**Listing**

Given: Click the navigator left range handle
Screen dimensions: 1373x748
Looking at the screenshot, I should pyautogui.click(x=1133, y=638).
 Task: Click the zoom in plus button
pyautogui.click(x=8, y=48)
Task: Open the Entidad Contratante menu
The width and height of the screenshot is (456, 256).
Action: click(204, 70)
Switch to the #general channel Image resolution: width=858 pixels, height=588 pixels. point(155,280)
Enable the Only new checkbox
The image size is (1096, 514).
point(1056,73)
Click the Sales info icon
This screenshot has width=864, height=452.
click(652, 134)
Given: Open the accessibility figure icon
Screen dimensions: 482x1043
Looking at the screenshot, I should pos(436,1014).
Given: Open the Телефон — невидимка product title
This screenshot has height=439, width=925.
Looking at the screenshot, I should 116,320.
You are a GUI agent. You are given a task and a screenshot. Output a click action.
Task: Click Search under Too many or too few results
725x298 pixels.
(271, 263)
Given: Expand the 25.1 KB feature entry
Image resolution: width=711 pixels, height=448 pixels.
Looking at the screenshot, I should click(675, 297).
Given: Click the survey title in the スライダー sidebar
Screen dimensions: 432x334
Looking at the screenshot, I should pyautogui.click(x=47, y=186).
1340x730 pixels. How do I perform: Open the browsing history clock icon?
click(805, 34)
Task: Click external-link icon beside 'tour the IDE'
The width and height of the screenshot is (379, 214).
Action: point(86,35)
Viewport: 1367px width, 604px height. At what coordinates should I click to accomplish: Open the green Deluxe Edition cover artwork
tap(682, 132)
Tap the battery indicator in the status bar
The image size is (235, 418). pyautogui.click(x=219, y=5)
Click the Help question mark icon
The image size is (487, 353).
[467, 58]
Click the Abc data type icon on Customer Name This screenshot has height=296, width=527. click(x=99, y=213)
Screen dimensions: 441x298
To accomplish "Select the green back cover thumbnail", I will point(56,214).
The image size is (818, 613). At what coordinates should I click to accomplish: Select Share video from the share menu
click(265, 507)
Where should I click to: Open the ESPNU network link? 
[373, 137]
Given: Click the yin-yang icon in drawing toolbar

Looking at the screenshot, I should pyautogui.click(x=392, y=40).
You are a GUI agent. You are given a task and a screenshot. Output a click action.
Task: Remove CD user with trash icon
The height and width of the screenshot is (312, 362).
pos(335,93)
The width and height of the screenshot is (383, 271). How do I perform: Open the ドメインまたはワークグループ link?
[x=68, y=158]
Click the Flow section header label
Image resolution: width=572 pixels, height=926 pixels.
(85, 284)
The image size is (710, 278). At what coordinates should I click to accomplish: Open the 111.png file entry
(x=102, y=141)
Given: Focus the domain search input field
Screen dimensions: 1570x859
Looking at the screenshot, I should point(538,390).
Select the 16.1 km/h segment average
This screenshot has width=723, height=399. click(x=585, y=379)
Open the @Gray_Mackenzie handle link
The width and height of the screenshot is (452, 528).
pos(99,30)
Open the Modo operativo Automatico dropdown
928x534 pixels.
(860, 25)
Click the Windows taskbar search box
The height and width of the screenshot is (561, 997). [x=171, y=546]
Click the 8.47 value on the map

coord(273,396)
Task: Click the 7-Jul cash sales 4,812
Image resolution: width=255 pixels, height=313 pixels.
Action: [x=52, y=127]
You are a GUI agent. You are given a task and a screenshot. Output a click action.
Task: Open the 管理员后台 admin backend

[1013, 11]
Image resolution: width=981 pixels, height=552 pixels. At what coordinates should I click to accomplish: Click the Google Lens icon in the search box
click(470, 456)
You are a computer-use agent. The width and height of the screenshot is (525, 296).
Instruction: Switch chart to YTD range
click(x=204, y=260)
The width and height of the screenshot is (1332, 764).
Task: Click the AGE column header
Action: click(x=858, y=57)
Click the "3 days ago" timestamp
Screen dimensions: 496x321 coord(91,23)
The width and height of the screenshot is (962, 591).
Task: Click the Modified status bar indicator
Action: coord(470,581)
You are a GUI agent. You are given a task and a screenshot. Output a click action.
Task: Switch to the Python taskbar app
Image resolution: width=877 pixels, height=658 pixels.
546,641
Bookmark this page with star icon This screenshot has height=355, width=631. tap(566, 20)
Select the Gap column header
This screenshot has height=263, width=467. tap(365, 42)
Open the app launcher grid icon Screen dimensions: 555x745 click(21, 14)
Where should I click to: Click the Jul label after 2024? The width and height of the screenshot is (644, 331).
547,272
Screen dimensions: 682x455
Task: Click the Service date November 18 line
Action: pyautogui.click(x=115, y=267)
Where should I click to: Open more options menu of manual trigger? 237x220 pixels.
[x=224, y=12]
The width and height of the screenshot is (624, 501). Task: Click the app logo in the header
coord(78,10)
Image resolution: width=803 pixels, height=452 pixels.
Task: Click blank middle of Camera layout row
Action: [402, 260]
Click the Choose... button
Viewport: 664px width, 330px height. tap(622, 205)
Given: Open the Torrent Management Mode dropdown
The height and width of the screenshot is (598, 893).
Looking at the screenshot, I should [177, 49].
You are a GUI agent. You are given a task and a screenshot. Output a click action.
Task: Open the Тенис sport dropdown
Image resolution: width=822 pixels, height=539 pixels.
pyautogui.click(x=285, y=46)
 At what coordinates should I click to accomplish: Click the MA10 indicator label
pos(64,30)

**What the exercise asks**
Set out as a numbered list everything in the material above, from the line containing "Given: Open the Телефон" down to the line containing "click(805, 34)", leaving out any blank lines.

**Solved exercise**
1. Given: Open the Телефон — невидимка product title
2. This screenshot has height=439, width=925.
3. Looking at the screenshot, I should 116,320.
4. You are a GUI agent. You are given a task and a screenshot. Output a click action.
5. Task: Click Search under Too many or too few results
6. 725x298 pixels.
7. (271, 263)
8. Given: Expand the 25.1 KB feature entry
9. Image resolution: width=711 pixels, height=448 pixels.
10. Looking at the screenshot, I should click(675, 297).
11. Given: Click the survey title in the スライダー sidebar
12. Screen dimensions: 432x334
13. Looking at the screenshot, I should pyautogui.click(x=47, y=186).
14. 1340x730 pixels. How do I perform: Open the browsing history clock icon?
15. click(805, 34)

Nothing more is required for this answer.